- Exercise prompt
Copy out the following material line for line, with no changes.

- Data for processing
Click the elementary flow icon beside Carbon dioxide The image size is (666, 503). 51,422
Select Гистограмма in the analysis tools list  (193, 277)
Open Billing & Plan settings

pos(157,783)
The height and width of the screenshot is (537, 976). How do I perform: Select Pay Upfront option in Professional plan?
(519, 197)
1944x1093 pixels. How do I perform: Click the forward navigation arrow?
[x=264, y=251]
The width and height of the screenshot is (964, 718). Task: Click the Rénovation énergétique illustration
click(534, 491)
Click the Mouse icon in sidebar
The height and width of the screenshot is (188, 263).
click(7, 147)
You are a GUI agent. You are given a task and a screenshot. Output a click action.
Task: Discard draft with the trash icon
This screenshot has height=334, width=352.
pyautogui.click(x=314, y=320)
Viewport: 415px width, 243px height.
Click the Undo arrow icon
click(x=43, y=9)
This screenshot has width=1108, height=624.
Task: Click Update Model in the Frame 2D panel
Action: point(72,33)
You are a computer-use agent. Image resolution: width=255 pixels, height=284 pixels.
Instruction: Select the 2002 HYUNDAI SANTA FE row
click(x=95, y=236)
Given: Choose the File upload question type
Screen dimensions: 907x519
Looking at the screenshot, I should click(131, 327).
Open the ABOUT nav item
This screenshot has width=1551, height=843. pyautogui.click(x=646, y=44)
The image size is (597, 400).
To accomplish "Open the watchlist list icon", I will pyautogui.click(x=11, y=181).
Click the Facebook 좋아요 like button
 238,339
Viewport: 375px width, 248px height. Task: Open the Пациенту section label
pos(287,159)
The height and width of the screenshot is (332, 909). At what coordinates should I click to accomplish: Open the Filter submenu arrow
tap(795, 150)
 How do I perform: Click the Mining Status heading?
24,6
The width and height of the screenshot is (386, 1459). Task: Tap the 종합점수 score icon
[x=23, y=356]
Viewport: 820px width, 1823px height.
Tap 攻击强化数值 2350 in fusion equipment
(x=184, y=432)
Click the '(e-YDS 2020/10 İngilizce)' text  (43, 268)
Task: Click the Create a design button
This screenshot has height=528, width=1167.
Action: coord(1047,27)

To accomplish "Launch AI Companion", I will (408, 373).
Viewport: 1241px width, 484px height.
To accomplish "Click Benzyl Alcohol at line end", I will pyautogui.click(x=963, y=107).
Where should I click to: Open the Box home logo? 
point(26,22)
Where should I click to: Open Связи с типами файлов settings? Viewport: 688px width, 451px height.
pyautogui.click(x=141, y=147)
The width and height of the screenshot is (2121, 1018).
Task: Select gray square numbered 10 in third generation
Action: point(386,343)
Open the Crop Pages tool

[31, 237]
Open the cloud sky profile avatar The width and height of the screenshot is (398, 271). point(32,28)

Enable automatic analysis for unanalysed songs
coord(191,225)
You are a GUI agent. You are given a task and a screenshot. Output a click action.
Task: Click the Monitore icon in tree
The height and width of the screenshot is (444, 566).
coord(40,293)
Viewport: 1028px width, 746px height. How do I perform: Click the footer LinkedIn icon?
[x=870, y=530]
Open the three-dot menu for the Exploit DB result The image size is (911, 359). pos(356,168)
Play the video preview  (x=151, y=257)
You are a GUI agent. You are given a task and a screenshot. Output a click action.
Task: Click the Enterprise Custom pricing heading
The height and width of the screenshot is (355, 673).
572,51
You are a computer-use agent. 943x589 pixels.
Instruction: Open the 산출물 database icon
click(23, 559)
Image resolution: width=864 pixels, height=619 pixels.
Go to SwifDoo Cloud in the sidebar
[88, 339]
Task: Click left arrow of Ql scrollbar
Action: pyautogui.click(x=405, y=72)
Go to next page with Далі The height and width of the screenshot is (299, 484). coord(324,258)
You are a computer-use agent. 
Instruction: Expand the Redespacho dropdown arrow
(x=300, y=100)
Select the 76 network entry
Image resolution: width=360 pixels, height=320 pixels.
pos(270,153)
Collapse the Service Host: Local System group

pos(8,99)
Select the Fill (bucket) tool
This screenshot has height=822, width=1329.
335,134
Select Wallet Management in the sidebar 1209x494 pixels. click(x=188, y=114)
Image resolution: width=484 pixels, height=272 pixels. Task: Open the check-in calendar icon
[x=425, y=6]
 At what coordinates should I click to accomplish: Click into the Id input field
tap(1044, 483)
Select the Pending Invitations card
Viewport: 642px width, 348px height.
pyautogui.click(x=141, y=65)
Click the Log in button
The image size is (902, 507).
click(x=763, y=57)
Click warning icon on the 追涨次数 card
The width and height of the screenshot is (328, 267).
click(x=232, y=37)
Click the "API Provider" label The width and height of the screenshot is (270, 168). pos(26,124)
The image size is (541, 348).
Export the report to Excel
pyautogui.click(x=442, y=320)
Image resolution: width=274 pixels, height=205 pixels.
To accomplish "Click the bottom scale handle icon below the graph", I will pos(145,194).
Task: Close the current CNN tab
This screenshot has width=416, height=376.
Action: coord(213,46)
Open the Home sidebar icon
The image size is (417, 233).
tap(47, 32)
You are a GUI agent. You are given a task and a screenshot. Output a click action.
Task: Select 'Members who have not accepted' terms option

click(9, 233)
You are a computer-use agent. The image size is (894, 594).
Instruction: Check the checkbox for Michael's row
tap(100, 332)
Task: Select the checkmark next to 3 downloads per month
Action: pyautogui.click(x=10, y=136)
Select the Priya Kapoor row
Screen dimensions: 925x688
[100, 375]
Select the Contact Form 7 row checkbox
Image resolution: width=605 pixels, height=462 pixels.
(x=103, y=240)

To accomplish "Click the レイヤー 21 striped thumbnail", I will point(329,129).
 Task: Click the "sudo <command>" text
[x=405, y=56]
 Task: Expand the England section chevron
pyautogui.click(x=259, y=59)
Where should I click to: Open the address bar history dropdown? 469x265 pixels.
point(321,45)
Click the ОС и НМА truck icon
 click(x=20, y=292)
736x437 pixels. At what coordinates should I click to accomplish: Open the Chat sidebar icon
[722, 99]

- Output for this exercise
Click the elementary flow icon beside Carbon dioxide The image size is (666, 503). 51,422
Select Гистограмма in the analysis tools list  (193, 277)
Open Billing & Plan settings

pos(157,783)
The height and width of the screenshot is (537, 976). How do I perform: Select Pay Upfront option in Professional plan?
(519, 197)
1944x1093 pixels. How do I perform: Click the forward navigation arrow?
[x=264, y=251]
The width and height of the screenshot is (964, 718). Task: Click the Rénovation énergétique illustration
click(534, 491)
Click the Mouse icon in sidebar
The height and width of the screenshot is (188, 263).
click(7, 147)
You are a GUI agent. You are given a task and a screenshot. Output a click action.
Task: Discard draft with the trash icon
This screenshot has height=334, width=352.
pyautogui.click(x=314, y=320)
Viewport: 415px width, 243px height.
Click the Undo arrow icon
click(x=43, y=9)
This screenshot has width=1108, height=624.
Task: Click Update Model in the Frame 2D panel
Action: point(72,33)
You are a computer-use agent. Image resolution: width=255 pixels, height=284 pixels.
Instruction: Select the 2002 HYUNDAI SANTA FE row
click(x=95, y=236)
Given: Choose the File upload question type
Screen dimensions: 907x519
Looking at the screenshot, I should click(131, 327).
Open the ABOUT nav item
This screenshot has width=1551, height=843. pyautogui.click(x=646, y=44)
The image size is (597, 400).
To accomplish "Open the watchlist list icon", I will pyautogui.click(x=11, y=181).
Click the Facebook 좋아요 like button
 238,339
Viewport: 375px width, 248px height. Task: Open the Пациенту section label
pos(287,159)
The height and width of the screenshot is (332, 909). At what coordinates should I click to accomplish: Open the Filter submenu arrow
tap(795, 150)
 How do I perform: Click the Mining Status heading?
24,6
The width and height of the screenshot is (386, 1459). Task: Tap the 종합점수 score icon
[x=23, y=356]
Viewport: 820px width, 1823px height.
Tap 攻击强化数值 2350 in fusion equipment
(x=184, y=432)
Click the '(e-YDS 2020/10 İngilizce)' text  (43, 268)
Task: Click the Create a design button
This screenshot has height=528, width=1167.
Action: coord(1047,27)

To accomplish "Launch AI Companion", I will (408, 373).
Viewport: 1241px width, 484px height.
To accomplish "Click Benzyl Alcohol at line end", I will pyautogui.click(x=963, y=107).
Where should I click to: Open the Box home logo? 
point(26,22)
Where should I click to: Open Связи с типами файлов settings? Viewport: 688px width, 451px height.
pyautogui.click(x=141, y=147)
The width and height of the screenshot is (2121, 1018).
Task: Select gray square numbered 10 in third generation
Action: point(386,343)
Open the Crop Pages tool

[31, 237]
Open the cloud sky profile avatar The width and height of the screenshot is (398, 271). point(32,28)

Enable automatic analysis for unanalysed songs
coord(191,225)
You are a GUI agent. You are given a task and a screenshot. Output a click action.
Task: Click the Monitore icon in tree
The height and width of the screenshot is (444, 566).
coord(40,293)
Viewport: 1028px width, 746px height. How do I perform: Click the footer LinkedIn icon?
[x=870, y=530]
Open the three-dot menu for the Exploit DB result The image size is (911, 359). pos(356,168)
Play the video preview  (x=151, y=257)
You are a GUI agent. You are given a task and a screenshot. Output a click action.
Task: Click the Enterprise Custom pricing heading
The height and width of the screenshot is (355, 673).
572,51
You are a computer-use agent. 943x589 pixels.
Instruction: Open the 산출물 database icon
click(23, 559)
Image resolution: width=864 pixels, height=619 pixels.
Go to SwifDoo Cloud in the sidebar
[88, 339]
Task: Click left arrow of Ql scrollbar
Action: pyautogui.click(x=405, y=72)
Go to next page with Далі The height and width of the screenshot is (299, 484). coord(324,258)
You are a computer-use agent. 
Instruction: Expand the Redespacho dropdown arrow
(x=300, y=100)
Select the 76 network entry
Image resolution: width=360 pixels, height=320 pixels.
pos(270,153)
Collapse the Service Host: Local System group

pos(8,99)
Select the Fill (bucket) tool
This screenshot has height=822, width=1329.
335,134
Select Wallet Management in the sidebar 1209x494 pixels. click(x=188, y=114)
Image resolution: width=484 pixels, height=272 pixels. Task: Open the check-in calendar icon
[x=425, y=6]
 At what coordinates should I click to accomplish: Click into the Id input field
tap(1044, 483)
Select the Pending Invitations card
Viewport: 642px width, 348px height.
pyautogui.click(x=141, y=65)
Click the Log in button
The image size is (902, 507).
click(x=763, y=57)
Click warning icon on the 追涨次数 card
The width and height of the screenshot is (328, 267).
click(x=232, y=37)
Click the "API Provider" label The width and height of the screenshot is (270, 168). pos(26,124)
The image size is (541, 348).
Export the report to Excel
pyautogui.click(x=442, y=320)
Image resolution: width=274 pixels, height=205 pixels.
To accomplish "Click the bottom scale handle icon below the graph", I will pos(145,194).
Task: Close the current CNN tab
This screenshot has width=416, height=376.
Action: coord(213,46)
Open the Home sidebar icon
The image size is (417, 233).
tap(47, 32)
You are a GUI agent. You are given a task and a screenshot. Output a click action.
Task: Select 'Members who have not accepted' terms option

click(9, 233)
You are a computer-use agent. The image size is (894, 594).
Instruction: Check the checkbox for Michael's row
tap(100, 332)
Task: Select the checkmark next to 3 downloads per month
Action: pyautogui.click(x=10, y=136)
Select the Priya Kapoor row
Screen dimensions: 925x688
[100, 375]
Select the Contact Form 7 row checkbox
Image resolution: width=605 pixels, height=462 pixels.
(x=103, y=240)

To accomplish "Click the レイヤー 21 striped thumbnail", I will point(329,129).
 Task: Click the "sudo <command>" text
[x=405, y=56]
 Task: Expand the England section chevron
pyautogui.click(x=259, y=59)
Where should I click to: Open the address bar history dropdown? 469x265 pixels.
point(321,45)
Click the ОС и НМА truck icon
 click(x=20, y=292)
736x437 pixels. At what coordinates should I click to accomplish: Open the Chat sidebar icon
[722, 99]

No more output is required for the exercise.